Well, if you've been around genealogical circles for any significant period of time, you will find educational opportunities; lots, and lots of them. Never before have we had so much! That's good, and could be bad. One could, if you had enough time, spend all of your free time - or time set aside for Genealogy - educating yourself. Society meetings, Seminars, Webinars, Blogs, YouTube, online resources (Ancestry, FamilySearch, etc. etc). Yes! You could spend all your available time having someone else tell you how to do this. Frankly, genealogy is big (BIG) business.
So how much of a good thing is too much?? If you are starting out, I would say about 25% of your
Here are some online resources I use on a frequent basis:
YouTube. A universe of opportunity. I don't miss anything from Ancestry, FamilySearch, BYU.

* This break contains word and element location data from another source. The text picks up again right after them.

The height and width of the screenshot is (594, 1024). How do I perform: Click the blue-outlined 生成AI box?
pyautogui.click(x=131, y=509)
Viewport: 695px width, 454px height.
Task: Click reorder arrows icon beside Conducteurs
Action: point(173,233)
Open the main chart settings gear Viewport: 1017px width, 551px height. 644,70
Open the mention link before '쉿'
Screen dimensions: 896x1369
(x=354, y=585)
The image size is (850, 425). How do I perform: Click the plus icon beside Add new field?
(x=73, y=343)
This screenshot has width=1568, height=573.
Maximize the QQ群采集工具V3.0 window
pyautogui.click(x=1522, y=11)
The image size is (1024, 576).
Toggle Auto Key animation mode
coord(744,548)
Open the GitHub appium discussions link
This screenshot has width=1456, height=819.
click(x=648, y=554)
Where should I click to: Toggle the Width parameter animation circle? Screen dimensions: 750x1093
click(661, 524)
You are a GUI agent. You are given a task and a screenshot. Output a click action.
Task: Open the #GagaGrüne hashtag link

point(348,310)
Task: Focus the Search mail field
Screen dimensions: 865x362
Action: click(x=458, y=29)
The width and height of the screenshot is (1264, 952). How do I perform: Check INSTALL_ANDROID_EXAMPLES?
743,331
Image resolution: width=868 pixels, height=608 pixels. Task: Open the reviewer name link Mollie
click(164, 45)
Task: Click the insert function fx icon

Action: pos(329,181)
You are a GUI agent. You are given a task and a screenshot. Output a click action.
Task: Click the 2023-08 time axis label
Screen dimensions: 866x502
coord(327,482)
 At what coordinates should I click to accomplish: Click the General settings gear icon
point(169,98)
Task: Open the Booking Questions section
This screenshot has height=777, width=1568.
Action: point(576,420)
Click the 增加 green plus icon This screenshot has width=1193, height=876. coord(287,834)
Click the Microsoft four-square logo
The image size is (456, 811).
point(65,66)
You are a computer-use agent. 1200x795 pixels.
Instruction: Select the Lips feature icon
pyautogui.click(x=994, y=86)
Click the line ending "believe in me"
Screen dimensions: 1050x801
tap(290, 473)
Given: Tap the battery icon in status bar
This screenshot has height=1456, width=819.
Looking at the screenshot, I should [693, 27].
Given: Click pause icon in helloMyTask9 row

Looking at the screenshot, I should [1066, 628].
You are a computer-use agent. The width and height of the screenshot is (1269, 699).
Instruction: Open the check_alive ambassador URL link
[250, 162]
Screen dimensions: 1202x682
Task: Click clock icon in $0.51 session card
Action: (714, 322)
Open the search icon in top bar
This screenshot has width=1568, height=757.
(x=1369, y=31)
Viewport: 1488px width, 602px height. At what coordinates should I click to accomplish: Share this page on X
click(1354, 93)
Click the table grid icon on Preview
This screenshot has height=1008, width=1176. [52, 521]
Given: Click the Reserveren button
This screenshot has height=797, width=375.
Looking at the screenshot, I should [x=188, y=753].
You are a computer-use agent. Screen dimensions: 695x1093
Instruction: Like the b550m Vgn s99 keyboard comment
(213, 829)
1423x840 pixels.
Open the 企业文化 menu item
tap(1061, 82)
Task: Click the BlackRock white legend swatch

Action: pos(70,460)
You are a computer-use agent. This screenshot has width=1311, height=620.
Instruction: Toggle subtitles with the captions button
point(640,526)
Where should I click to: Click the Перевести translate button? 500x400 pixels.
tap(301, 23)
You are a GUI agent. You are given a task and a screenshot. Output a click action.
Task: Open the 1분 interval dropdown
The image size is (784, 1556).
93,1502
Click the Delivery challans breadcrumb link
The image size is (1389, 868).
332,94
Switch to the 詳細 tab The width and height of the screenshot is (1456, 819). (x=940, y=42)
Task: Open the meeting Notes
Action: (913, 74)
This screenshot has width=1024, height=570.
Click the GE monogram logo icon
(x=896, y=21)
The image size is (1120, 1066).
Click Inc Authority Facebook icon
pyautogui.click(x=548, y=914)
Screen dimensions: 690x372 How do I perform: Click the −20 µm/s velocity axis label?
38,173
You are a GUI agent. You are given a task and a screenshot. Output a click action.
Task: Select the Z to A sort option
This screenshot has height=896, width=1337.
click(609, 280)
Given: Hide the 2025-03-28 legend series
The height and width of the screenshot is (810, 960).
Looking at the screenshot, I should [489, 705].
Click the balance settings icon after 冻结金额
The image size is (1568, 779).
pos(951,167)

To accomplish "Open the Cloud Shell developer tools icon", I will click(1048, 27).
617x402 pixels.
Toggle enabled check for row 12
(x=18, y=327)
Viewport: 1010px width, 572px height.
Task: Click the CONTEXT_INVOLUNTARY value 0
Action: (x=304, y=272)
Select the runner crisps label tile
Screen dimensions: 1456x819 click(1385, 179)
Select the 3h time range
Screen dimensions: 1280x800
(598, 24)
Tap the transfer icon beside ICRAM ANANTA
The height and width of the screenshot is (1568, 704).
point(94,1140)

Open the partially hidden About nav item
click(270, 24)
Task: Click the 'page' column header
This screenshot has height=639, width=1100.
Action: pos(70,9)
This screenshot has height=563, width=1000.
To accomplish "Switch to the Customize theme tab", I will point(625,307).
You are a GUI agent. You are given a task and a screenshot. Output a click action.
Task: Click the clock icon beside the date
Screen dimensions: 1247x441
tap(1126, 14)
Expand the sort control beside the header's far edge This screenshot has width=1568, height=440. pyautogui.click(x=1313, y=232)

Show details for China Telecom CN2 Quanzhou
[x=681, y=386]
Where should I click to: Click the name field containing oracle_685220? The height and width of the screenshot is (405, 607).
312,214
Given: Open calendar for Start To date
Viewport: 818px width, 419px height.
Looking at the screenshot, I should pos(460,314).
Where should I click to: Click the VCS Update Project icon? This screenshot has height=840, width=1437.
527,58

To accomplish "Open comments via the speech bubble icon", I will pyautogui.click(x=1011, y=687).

Webinars. Legacy Family Tree webinars, http://familytreewebinars.com/upcoming-webinars.php
BYU webinars, https://sites.lib.byu.edu/familyhistory/classes-and-webinars/online- webinars/
Webinars are my primary source for ongoing education. To a lessor degree I will attend local seminars (Societies, FamilySearch). Starting this year, I plan on attending one major conference a year. This year that was RootsTech 2016.
Beyond these, I carve out time to read Genealogical Journals. The National Genealogical Society, and the New England Historic and Genealogical Society are the best. The Utah Genealogical Association is good too.
Ancestry Academy. I visit here on an infrequent basis. Good stuff, some free. https://www.ancestry.com/academy/courses/recommended
Blogs? No so much. I like to visit them (there are zillions) when I'm looking for a specific topic.
Last, and by no means the least, The FamilySearch Wiki. I use the Wiki mainly for specific topics, but there are many, many, resources from beginning to advanced topics. https://familysearch.org/wiki/en/Main_Page
So, remember...10 to 25%. The actual work is much more important.